MATERIAL FOR THIS TASK >>
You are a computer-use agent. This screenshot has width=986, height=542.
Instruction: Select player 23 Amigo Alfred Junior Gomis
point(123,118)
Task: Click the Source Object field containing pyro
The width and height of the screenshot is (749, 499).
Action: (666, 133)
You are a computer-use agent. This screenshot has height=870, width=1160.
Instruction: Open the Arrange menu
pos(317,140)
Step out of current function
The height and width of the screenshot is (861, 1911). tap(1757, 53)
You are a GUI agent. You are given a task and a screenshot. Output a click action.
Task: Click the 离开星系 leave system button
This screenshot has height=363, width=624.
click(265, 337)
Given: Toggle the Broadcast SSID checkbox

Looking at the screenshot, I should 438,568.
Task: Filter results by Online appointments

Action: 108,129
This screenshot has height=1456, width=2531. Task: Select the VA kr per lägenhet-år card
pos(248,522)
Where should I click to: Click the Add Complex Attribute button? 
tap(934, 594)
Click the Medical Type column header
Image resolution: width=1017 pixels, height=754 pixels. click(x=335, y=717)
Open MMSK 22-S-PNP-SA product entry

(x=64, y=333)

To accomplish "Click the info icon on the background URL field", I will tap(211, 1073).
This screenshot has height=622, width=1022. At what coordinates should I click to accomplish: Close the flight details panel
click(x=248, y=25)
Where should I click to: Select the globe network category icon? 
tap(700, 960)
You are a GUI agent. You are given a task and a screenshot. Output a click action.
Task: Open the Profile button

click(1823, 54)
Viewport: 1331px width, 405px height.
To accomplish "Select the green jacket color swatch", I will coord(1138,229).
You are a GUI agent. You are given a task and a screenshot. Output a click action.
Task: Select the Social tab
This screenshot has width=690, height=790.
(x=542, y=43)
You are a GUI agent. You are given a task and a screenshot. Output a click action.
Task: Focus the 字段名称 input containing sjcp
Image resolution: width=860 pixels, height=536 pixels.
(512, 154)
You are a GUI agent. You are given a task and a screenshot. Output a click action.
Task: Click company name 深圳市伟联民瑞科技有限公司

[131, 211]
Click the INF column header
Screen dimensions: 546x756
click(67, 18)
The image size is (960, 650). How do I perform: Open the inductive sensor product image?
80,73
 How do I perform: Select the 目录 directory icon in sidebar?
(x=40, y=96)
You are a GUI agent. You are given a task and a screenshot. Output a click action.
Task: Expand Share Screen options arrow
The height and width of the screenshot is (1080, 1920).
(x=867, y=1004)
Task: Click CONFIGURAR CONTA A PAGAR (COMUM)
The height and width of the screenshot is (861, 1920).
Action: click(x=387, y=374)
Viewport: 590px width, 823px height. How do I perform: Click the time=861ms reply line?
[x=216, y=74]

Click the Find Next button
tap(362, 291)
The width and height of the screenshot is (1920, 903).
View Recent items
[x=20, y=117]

EXERCISE DETAILS >> Above are the records. Copy the lines beginning at the one that has "Open MMSK 22-S-PNP-SA product entry" and ending with the one that has "Task: Expand Share Screen options arrow", unchanged.

FINISHED TASK >>
Open MMSK 22-S-PNP-SA product entry

(x=64, y=333)

To accomplish "Click the info icon on the background URL field", I will tap(211, 1073).
This screenshot has height=622, width=1022. At what coordinates should I click to accomplish: Close the flight details panel
click(x=248, y=25)
Where should I click to: Select the globe network category icon? 
tap(700, 960)
You are a GUI agent. You are given a task and a screenshot. Output a click action.
Task: Open the Profile button

click(1823, 54)
Viewport: 1331px width, 405px height.
To accomplish "Select the green jacket color swatch", I will coord(1138,229).
You are a GUI agent. You are given a task and a screenshot. Output a click action.
Task: Select the Social tab
This screenshot has width=690, height=790.
(x=542, y=43)
You are a GUI agent. You are given a task and a screenshot. Output a click action.
Task: Focus the 字段名称 input containing sjcp
Image resolution: width=860 pixels, height=536 pixels.
(512, 154)
You are a GUI agent. You are given a task and a screenshot. Output a click action.
Task: Click company name 深圳市伟联民瑞科技有限公司

[131, 211]
Click the INF column header
Screen dimensions: 546x756
click(67, 18)
The image size is (960, 650). How do I perform: Open the inductive sensor product image?
80,73
 How do I perform: Select the 目录 directory icon in sidebar?
(x=40, y=96)
You are a GUI agent. You are given a task and a screenshot. Output a click action.
Task: Expand Share Screen options arrow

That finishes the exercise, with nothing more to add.